Exercise requirements – Name every person mentioned in the evolutionary biology text below.

Document extract –
^^^^

Evolutionary Biology

Evolutionary biology is fundamental to our understanding of the origins, diversification and adaptation of life, but it also underpins how species interactions are shaped by millions of years of natural selection and so inform how environmental perturbation affects complex ecosystems.

Thanks to another Leverhume Trust grant, Dr Jon Ellis is embarking on a highly novel study the evolutionary origins of powerful neurotransmitter-like compounds found in many fungi. Using advanced genetic methods, combined with ecological and behavioural experiments, the team seek to establish the role they might play in defending reproductive structures against fungivory and so provide the first mechanistic explanation for the origin of psychedelic compounds in fungi. We look forward to welcoming Dr Kirsty Nicholass and Ilona Flis to get this all started in Spring 2021.

^^^^

Given data –
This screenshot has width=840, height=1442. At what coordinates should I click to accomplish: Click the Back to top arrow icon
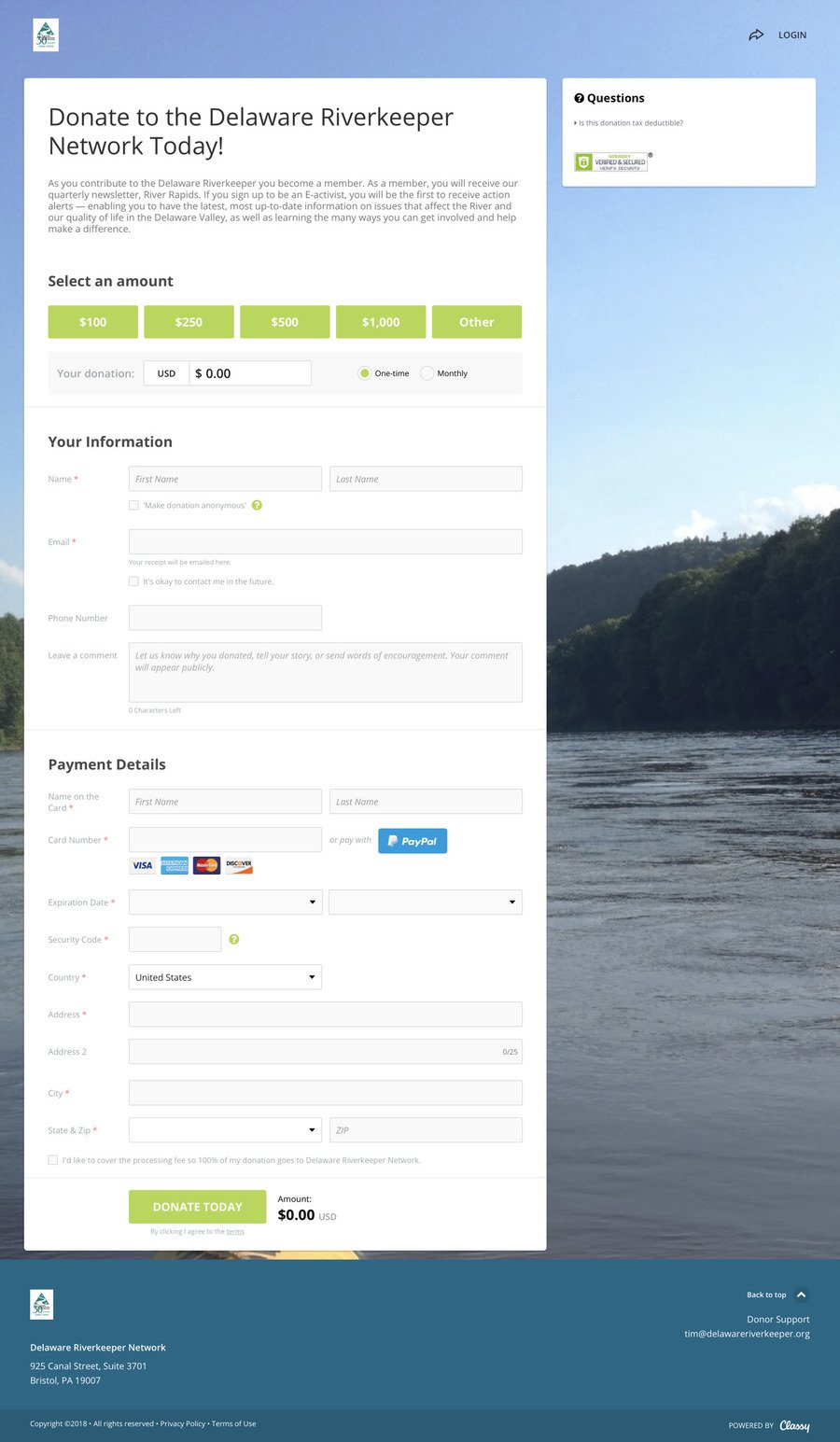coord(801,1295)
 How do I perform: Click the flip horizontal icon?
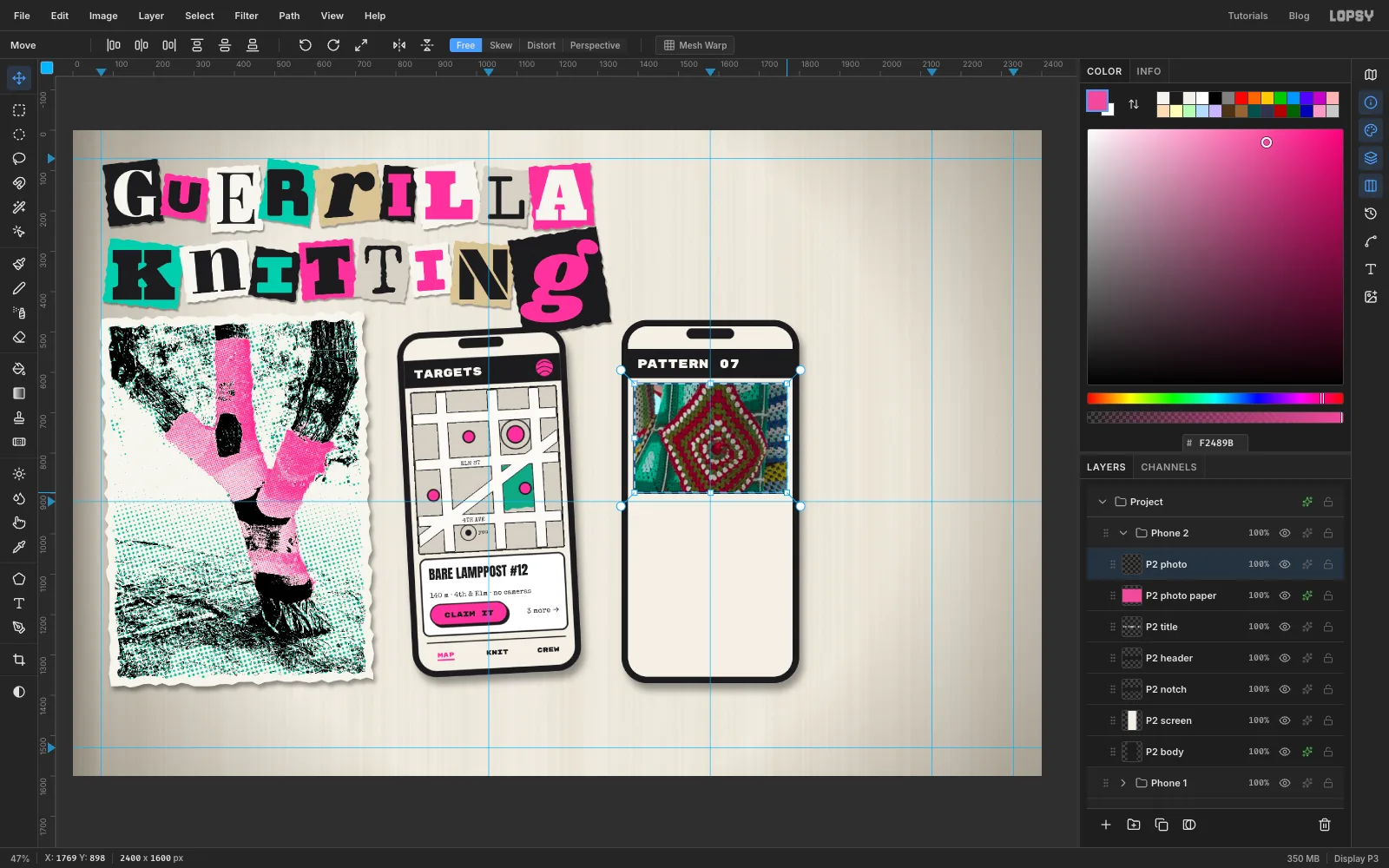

^^^^

Output of the exercise – Dr Jon Ellis, Dr Kirsty Nicholass, Ilona Flis